### Set exercise
Rewrite the rows running from the line that contains "You are a computer-use agent. Image" through the end of the rows, changing "computer-use agent" to "GUI agent" and keeping everything else unchanged.

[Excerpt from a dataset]
=====

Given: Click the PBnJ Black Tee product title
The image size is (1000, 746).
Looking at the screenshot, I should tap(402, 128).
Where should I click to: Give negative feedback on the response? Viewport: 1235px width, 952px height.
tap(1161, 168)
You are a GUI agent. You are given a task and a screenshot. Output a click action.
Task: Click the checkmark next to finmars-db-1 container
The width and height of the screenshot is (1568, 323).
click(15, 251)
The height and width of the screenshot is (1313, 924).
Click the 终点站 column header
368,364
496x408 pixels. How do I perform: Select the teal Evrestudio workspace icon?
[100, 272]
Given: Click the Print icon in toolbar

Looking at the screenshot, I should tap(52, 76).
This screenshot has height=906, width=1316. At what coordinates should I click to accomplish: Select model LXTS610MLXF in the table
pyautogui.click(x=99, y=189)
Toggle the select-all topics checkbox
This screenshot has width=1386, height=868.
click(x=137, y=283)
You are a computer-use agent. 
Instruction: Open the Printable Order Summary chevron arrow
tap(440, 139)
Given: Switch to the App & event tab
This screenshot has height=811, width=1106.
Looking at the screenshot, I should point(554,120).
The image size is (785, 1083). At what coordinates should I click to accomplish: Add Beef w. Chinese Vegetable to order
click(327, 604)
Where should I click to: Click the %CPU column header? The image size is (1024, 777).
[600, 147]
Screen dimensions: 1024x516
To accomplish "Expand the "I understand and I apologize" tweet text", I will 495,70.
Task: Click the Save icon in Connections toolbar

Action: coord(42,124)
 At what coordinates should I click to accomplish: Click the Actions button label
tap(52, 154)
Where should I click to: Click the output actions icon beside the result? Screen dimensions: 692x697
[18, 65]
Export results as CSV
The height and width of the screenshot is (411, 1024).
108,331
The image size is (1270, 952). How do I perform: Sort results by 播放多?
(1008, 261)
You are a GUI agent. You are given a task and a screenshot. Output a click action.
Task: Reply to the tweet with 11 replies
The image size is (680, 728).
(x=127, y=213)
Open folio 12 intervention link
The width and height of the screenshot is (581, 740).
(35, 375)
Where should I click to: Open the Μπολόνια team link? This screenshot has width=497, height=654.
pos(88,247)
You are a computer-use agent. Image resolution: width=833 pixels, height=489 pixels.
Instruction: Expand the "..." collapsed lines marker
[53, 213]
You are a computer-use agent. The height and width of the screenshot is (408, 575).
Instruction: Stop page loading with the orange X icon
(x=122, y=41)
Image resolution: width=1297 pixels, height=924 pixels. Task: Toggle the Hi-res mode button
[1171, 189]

=====

### Written response
You are a GUI agent. Image resolution: width=833 pixels, height=489 pixels.
Instruction: Expand the "..." collapsed lines marker
[53, 213]
You are a GUI agent. The height and width of the screenshot is (408, 575).
Instruction: Stop page loading with the orange X icon
(x=122, y=41)
Image resolution: width=1297 pixels, height=924 pixels. Task: Toggle the Hi-res mode button
[1171, 189]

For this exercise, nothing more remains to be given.